= Kulyagash =

Wetland in Tatarstan

The Kulyagash (name originates from the Mari language; Көләгәш; Кулягаш) is the biggest wetland in Tatarstan, Russian Federation. It consists of Kulyagash swamp and several lakes. It is situated in Belaya and Ik Rivers interfluvial, Aktanyshsky District, at the east of Tatarstan, near the border with Bashkortostan. The area of the wetland is estimated as 22,000 ha. Kulyagash stretches from west to east 17.5 km, from north to south 10 km. The most notable lakes in the wetland are Atyr, Kinder-Kul, Azybeyevskoye, Syulyale-Kul, the biggest being, however elongate Kulyagash Lake. There are forests at the several islands in the swamp.

==Ecology==
Since 1978 it is endangered by Nizhnekamsk Reservoir, which is now at 62 meters above sea level, but it is planned to fill it up to 68 to flood Kulyagash totally.
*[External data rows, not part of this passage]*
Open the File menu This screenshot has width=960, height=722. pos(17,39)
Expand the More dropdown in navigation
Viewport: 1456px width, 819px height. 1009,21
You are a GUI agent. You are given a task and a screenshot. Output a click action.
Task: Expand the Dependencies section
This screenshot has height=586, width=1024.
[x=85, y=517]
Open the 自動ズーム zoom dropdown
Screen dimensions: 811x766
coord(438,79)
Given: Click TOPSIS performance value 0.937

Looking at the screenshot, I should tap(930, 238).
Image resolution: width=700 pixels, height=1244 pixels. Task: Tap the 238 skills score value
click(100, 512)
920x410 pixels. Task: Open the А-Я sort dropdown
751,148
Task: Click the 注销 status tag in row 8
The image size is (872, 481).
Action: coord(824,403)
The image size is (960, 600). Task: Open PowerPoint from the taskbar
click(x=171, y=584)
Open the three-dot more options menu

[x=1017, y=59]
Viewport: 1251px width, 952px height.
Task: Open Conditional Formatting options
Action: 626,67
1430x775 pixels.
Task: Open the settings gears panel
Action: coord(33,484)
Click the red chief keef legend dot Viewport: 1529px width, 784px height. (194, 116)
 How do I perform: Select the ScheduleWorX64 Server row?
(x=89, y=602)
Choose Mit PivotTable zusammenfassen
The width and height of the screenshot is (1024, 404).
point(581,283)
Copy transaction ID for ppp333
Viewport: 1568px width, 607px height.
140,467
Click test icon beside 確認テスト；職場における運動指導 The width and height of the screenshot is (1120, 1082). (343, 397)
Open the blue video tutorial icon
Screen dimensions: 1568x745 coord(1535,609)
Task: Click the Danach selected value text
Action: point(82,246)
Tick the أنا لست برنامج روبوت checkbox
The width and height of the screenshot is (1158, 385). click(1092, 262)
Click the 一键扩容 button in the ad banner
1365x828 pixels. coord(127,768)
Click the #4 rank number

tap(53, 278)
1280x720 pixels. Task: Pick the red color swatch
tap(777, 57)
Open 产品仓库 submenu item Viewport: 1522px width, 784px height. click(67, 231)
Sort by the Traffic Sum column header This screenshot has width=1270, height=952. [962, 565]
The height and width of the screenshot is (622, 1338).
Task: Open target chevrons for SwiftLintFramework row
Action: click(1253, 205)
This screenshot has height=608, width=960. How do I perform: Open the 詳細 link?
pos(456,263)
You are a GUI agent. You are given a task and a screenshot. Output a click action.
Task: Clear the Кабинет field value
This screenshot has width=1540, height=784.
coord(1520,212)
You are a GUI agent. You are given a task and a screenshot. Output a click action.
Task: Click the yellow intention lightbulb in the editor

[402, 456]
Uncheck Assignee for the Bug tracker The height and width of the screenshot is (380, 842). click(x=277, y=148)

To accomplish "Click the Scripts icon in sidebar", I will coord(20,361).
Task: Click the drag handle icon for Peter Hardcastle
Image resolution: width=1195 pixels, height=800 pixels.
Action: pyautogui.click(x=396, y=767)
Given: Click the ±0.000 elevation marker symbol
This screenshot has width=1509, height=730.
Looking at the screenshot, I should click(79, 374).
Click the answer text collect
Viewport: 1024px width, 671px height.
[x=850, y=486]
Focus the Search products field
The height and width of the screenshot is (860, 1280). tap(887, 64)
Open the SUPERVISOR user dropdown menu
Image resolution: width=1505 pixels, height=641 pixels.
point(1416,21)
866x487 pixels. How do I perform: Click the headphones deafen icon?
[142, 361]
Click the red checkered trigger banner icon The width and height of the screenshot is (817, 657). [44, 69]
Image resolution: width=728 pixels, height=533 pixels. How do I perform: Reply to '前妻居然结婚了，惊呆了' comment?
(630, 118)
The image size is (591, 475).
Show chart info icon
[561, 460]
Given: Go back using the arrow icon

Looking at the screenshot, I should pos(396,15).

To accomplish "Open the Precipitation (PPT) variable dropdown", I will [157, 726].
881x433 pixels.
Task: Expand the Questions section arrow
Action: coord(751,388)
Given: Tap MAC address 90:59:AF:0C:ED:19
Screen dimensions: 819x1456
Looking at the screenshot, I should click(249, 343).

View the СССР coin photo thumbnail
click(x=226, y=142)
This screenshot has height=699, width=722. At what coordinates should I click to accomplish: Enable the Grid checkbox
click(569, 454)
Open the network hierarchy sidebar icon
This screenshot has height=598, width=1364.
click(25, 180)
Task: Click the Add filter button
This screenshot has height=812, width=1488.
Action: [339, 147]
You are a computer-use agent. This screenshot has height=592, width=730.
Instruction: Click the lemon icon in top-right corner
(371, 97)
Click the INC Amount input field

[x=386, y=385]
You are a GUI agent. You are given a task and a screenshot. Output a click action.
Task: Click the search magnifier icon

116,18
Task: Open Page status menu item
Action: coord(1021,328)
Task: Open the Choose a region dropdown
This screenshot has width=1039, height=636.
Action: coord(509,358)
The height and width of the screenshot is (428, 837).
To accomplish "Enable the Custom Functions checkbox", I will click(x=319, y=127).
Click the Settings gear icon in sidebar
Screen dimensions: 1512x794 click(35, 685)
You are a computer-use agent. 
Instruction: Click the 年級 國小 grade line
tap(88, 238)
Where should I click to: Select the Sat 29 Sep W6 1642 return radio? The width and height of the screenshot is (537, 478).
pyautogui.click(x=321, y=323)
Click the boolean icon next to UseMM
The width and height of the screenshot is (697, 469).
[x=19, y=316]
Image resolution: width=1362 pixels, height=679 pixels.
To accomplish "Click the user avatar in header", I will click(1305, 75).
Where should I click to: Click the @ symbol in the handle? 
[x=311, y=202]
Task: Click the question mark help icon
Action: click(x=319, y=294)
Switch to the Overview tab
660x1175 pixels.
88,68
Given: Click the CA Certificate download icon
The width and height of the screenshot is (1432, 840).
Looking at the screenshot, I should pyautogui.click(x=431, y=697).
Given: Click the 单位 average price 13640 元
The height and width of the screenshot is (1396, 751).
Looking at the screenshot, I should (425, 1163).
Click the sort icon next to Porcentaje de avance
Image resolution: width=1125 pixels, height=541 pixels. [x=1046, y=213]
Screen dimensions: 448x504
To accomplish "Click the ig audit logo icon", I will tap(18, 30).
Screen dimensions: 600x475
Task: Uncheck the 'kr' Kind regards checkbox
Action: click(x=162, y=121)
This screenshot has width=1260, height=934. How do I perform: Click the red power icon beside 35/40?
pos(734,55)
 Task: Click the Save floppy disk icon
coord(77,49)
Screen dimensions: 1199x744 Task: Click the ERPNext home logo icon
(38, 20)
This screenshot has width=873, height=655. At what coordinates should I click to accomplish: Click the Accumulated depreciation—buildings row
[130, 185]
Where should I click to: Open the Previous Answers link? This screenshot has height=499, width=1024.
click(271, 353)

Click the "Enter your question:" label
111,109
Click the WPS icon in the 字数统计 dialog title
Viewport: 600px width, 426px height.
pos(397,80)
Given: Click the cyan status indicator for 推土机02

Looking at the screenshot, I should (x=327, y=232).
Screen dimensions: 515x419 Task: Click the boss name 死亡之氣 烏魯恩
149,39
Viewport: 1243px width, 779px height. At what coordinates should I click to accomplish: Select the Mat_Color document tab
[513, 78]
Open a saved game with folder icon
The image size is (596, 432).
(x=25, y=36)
The wetland was formed by meandering Ik and Belaya. Several species of plants, such as Andromeda polifolia, Scheuchzeria palustrus, Oxicoccus palustrus, Eriophoeum vaginatum, Salix myrtilloides, mentioned in the local Red Book, as well as rare Najas major, Nymphaea alba, Nuphar pumila, Leersia oryzoides, Calamagrostis neglecta, C.phragmitoides, Ligularia sibirica and Betula humilis inhabit the area. Kulyagash is proposed to be included to Ramsar sites in Russia.

In 2001 the district government proposed the creation of Kulyagash reserve there, and in 2004 Tatarstan ministry of ecology promised to establish reserve there.
However, in 2008 it was decided to fill the reservoir up to 68 m.

==Economy==
Swamp's surface area, covered with peat is 4897 ha, 2774 of them are ultimate reserves. The mean thickness of peat is 1.32 m (the maximum is 4.5 m), total volume of peat is 36,624,000 m³.

==Human history==
The archaeological excavations revealed scents of Bronze Age peoples in Kulyagash. Prior the 14th century the area was populated by Finno-Ugric peoples, but then was populated by Volga Bulgars and other Turkic peoples, developed to the modern Tatars and Bashkirs. Since late 16th century is also a home of the Eastern Mari and Russians. In the 19th century Derbeshkinsky settlement was founded at the north of the wetland. There were dockyards for the Kama river ships, until the settlement, as well as several surrounding villages was flooded in 1980s by reservoir.